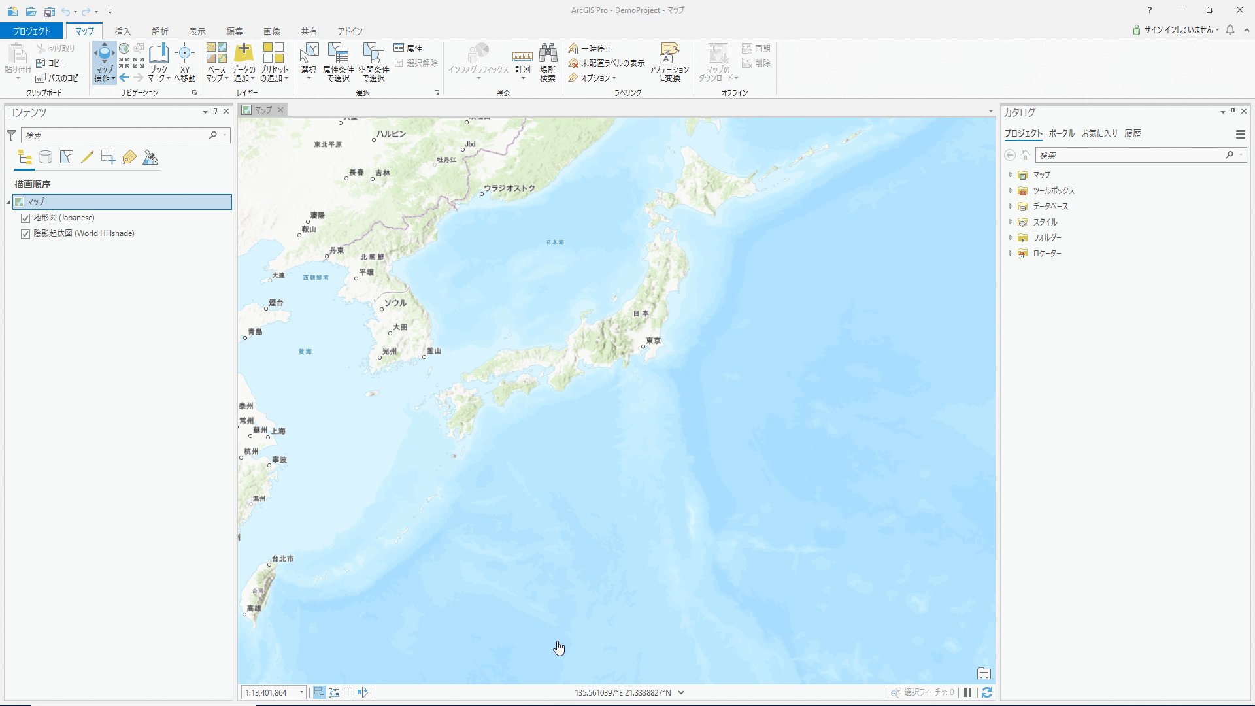Open the map scale dropdown
This screenshot has width=1255, height=706.
(301, 692)
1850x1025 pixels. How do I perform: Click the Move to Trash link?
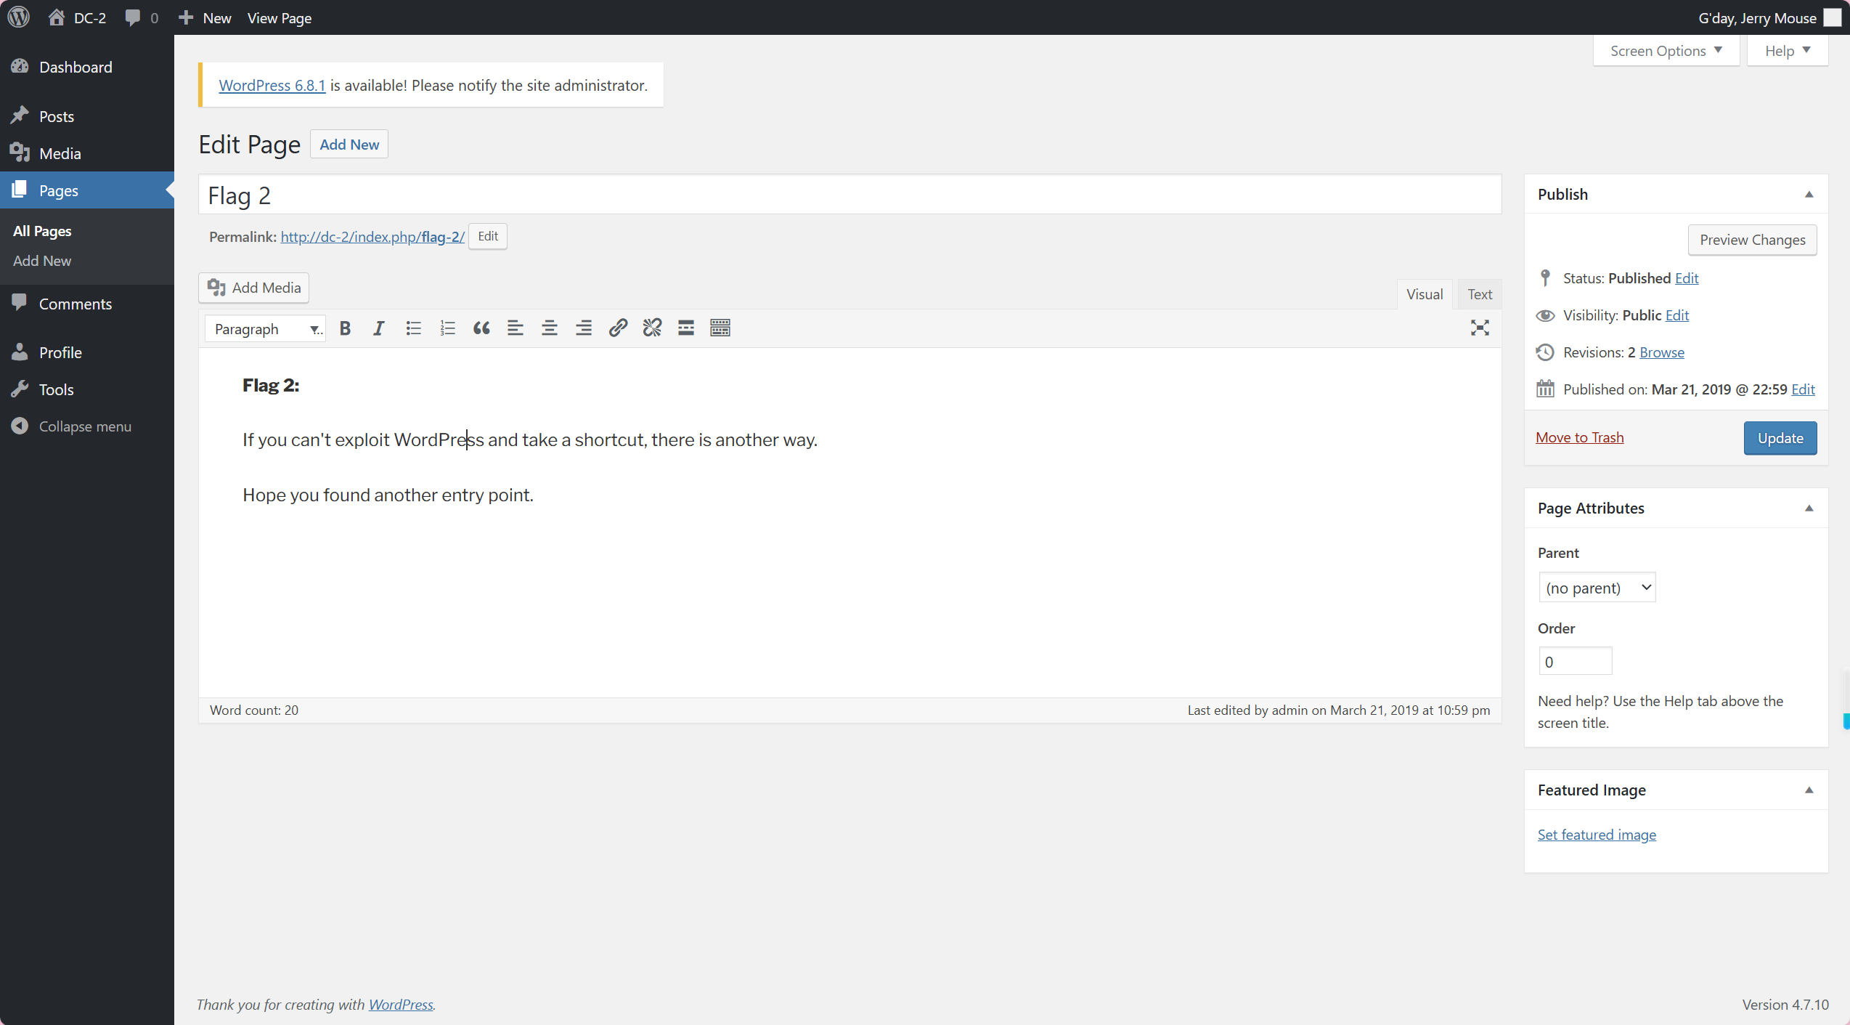click(1579, 437)
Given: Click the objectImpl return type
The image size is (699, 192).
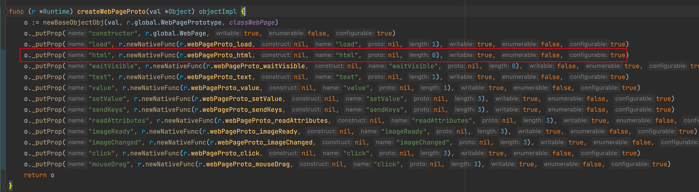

- - -

● What is required:
From the line that holds "1850x1025 pixels. How" to the last line of the data, return those lines exactly and nothing else; both ends count, and pictures stay out.

● Completed task:
1850x1025 pixels. How do I perform: Click the Move to Trash link?
click(1579, 437)
Given: Click the objectImpl return type
The image size is (699, 192).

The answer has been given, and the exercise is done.